### GIVEN RECORDS
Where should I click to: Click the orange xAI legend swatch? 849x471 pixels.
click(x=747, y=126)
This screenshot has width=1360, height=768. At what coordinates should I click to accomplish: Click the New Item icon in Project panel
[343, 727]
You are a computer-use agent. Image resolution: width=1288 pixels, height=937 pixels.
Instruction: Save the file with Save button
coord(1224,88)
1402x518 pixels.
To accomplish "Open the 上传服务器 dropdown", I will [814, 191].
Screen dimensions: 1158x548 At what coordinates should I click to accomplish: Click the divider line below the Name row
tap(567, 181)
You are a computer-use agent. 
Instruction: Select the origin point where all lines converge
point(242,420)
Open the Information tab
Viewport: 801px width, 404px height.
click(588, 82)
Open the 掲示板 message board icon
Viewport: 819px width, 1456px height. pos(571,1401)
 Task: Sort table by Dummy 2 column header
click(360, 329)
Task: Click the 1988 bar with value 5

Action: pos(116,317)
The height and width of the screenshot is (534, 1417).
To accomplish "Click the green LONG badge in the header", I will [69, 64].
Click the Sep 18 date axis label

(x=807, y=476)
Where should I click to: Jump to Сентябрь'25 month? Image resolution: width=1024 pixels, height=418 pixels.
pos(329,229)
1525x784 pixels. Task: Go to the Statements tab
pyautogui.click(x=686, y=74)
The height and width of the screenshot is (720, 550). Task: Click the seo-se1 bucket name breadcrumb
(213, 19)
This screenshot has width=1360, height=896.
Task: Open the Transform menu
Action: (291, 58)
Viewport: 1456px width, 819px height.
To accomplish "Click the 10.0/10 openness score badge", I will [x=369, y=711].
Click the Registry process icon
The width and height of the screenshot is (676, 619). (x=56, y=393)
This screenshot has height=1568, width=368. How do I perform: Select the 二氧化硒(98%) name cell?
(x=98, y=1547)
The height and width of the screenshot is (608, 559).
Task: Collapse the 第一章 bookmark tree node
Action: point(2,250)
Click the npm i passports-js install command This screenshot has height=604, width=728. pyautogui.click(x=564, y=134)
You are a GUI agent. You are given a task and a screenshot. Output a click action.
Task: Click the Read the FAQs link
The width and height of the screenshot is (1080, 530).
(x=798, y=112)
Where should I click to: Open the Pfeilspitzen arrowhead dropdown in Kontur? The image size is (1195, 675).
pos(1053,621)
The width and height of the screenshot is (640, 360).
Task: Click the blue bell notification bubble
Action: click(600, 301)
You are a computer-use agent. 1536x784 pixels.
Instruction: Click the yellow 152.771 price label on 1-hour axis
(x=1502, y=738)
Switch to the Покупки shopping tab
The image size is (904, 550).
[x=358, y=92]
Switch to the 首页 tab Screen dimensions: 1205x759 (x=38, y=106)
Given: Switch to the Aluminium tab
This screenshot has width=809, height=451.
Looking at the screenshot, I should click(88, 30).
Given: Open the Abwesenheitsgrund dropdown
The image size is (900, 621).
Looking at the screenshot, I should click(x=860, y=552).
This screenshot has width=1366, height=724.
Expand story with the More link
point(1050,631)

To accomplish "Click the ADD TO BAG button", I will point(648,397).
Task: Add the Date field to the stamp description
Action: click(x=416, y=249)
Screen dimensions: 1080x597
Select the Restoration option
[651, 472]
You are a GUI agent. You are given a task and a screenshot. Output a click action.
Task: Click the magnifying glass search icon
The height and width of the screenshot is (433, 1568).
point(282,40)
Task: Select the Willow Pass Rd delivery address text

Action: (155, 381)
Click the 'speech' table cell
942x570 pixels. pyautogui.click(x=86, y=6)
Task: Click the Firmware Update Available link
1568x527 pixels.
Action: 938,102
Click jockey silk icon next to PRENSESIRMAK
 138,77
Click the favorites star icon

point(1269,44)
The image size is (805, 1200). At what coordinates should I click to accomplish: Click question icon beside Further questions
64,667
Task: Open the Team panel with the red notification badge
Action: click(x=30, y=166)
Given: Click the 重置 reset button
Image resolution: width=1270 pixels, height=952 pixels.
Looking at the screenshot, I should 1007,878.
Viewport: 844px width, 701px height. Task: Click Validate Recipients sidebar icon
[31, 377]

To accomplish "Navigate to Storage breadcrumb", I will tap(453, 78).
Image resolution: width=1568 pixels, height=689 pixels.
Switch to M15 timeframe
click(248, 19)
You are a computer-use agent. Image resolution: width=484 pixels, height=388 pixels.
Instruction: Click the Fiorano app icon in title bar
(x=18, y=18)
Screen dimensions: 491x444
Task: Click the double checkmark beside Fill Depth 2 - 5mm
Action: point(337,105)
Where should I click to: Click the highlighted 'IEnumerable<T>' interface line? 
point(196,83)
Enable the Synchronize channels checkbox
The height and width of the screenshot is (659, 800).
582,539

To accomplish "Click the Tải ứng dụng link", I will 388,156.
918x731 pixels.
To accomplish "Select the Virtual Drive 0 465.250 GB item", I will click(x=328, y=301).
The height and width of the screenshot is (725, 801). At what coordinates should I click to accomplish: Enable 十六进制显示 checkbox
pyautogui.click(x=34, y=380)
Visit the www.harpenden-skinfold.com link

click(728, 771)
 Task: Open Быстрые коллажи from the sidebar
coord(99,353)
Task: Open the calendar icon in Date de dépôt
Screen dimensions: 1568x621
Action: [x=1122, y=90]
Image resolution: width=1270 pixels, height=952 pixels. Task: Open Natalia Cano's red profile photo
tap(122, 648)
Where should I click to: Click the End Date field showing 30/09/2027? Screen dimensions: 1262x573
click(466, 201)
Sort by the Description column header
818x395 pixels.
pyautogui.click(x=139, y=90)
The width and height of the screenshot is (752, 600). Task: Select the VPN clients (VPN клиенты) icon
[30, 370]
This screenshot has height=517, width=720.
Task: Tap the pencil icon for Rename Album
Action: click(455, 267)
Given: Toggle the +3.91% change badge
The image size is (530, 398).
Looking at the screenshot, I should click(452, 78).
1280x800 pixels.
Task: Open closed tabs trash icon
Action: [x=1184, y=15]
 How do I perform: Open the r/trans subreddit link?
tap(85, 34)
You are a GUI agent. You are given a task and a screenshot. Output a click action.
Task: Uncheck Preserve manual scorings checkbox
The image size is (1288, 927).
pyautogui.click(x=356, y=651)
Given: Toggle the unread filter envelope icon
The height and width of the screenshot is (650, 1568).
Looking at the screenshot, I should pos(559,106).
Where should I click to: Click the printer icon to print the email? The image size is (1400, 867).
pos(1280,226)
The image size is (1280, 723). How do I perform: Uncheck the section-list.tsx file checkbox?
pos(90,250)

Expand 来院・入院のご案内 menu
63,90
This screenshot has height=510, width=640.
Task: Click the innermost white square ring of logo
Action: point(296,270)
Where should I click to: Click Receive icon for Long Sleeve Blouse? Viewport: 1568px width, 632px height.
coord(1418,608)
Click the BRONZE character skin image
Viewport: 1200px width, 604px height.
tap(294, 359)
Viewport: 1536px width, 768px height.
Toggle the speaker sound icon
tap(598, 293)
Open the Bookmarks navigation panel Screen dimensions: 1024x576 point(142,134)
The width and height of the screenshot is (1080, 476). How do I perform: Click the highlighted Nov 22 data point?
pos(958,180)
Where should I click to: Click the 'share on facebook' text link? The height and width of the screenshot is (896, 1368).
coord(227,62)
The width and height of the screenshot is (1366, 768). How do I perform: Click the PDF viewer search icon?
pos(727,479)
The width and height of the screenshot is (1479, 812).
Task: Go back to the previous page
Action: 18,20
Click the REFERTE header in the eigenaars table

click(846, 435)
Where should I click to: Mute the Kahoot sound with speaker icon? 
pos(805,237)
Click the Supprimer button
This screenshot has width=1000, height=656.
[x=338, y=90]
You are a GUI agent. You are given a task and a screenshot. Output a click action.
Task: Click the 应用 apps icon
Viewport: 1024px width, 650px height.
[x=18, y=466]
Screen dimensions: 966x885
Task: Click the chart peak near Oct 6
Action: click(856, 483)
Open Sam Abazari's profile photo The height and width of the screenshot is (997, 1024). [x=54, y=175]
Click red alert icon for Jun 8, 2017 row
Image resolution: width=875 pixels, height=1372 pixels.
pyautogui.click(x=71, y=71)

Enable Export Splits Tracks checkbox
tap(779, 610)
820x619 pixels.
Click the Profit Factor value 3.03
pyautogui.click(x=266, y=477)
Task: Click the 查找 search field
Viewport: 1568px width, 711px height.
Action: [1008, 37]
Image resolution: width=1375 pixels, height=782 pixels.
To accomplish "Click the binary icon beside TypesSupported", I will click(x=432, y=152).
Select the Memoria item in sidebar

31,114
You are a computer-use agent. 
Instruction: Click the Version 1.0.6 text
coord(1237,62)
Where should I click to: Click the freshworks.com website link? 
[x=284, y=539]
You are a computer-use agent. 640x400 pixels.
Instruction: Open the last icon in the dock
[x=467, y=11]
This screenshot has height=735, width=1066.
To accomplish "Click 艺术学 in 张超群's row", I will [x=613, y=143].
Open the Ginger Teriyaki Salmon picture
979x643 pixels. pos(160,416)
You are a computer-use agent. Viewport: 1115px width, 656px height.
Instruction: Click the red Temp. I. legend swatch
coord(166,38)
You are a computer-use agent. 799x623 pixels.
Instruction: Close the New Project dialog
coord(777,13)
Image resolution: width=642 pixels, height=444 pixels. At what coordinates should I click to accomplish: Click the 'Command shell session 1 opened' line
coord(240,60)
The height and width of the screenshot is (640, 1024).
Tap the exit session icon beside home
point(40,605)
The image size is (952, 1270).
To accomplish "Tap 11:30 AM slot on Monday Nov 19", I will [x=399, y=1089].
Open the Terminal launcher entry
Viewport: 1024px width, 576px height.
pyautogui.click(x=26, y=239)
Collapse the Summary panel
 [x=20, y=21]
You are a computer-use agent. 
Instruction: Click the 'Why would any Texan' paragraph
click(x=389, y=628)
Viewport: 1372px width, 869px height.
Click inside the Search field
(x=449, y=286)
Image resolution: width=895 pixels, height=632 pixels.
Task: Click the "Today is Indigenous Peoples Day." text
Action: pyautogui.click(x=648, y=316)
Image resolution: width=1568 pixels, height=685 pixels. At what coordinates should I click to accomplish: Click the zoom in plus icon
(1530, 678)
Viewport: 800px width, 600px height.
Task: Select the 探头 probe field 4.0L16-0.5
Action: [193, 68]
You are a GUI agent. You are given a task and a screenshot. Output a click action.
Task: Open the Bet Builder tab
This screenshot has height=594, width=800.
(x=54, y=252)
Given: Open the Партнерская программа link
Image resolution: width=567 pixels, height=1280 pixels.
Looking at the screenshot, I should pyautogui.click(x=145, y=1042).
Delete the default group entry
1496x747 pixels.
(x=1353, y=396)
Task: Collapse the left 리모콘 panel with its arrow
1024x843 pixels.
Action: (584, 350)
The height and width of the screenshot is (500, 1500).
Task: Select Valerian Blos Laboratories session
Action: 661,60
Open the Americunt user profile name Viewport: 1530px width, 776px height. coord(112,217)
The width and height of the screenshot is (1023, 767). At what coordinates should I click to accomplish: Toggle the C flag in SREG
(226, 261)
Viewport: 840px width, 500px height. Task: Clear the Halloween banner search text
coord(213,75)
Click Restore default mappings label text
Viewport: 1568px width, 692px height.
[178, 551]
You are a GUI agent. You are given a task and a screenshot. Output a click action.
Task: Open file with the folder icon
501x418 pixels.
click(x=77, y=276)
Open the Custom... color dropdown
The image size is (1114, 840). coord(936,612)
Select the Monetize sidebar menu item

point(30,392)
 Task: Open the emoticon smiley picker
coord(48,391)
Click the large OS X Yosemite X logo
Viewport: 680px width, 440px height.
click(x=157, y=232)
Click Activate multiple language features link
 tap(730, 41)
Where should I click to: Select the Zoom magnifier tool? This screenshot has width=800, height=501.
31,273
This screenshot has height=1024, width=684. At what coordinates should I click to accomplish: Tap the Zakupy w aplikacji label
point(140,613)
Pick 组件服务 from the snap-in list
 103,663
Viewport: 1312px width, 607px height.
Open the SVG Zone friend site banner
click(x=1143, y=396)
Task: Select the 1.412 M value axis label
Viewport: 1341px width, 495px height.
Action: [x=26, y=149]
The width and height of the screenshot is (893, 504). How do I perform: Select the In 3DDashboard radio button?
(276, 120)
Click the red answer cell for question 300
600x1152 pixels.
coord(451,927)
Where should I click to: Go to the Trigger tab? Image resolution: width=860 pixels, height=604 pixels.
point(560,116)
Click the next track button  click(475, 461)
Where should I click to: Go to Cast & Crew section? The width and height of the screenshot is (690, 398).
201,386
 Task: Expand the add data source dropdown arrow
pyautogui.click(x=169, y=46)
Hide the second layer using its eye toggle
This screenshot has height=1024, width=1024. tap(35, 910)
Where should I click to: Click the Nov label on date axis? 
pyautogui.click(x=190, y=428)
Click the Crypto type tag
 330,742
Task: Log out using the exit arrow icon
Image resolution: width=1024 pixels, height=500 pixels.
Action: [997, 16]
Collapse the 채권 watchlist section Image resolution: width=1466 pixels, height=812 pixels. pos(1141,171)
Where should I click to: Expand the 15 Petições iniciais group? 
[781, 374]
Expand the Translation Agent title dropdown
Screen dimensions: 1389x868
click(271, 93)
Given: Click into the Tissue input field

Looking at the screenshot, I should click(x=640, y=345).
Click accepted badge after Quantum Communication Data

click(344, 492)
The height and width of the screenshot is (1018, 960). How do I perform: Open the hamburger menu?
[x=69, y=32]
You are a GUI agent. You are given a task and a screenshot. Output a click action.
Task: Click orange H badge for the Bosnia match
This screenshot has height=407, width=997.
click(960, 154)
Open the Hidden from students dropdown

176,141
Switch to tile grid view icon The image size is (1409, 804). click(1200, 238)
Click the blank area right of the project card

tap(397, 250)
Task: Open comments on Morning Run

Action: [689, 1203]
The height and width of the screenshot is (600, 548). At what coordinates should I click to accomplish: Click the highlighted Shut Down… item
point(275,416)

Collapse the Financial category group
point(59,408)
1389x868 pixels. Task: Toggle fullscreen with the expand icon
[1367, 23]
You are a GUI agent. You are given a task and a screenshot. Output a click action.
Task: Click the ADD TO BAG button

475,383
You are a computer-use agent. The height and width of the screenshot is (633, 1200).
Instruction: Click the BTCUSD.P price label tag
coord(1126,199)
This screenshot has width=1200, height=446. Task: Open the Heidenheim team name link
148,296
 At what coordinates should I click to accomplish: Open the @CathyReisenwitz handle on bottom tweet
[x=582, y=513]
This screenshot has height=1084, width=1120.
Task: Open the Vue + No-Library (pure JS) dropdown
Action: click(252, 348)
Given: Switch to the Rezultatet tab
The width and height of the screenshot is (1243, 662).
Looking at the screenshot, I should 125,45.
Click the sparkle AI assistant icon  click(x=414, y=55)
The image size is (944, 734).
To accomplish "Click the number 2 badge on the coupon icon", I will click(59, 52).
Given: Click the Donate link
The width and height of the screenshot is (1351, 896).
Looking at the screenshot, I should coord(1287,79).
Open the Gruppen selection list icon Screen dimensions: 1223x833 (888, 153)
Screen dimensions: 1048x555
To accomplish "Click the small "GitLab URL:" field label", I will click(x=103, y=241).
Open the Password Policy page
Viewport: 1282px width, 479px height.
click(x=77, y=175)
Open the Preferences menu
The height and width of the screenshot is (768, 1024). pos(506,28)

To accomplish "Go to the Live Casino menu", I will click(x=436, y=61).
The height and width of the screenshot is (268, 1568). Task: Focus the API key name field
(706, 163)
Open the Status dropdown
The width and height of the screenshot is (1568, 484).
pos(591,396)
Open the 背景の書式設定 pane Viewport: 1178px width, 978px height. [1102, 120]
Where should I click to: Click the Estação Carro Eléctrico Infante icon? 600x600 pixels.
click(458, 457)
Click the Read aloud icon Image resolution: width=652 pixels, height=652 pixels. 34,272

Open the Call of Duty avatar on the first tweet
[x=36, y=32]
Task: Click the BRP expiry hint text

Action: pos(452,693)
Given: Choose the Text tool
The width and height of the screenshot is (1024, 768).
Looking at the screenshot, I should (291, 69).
######
> [TASK INSTRUCTIONS]:
I'd like the lines above from the one with "Viewport: 844px width, 701px" up to and including the one with "918x731 pixels." copied exactly, with no other lines.

> [TASK SOLUTION]:
Viewport: 844px width, 701px height. Task: Click Validate Recipients sidebar icon
[31, 377]

To accomplish "Navigate to Storage breadcrumb", I will tap(453, 78).
Image resolution: width=1568 pixels, height=689 pixels.
Switch to M15 timeframe
click(248, 19)
You are a computer-use agent. Image resolution: width=484 pixels, height=388 pixels.
Instruction: Click the Fiorano app icon in title bar
(x=18, y=18)
Screen dimensions: 491x444
Task: Click the double checkmark beside Fill Depth 2 - 5mm
Action: point(337,105)
Where should I click to: Click the highlighted 'IEnumerable<T>' interface line? 
point(196,83)
Enable the Synchronize channels checkbox
The height and width of the screenshot is (659, 800).
582,539

To accomplish "Click the Tải ứng dụng link", I will 388,156.
918x731 pixels.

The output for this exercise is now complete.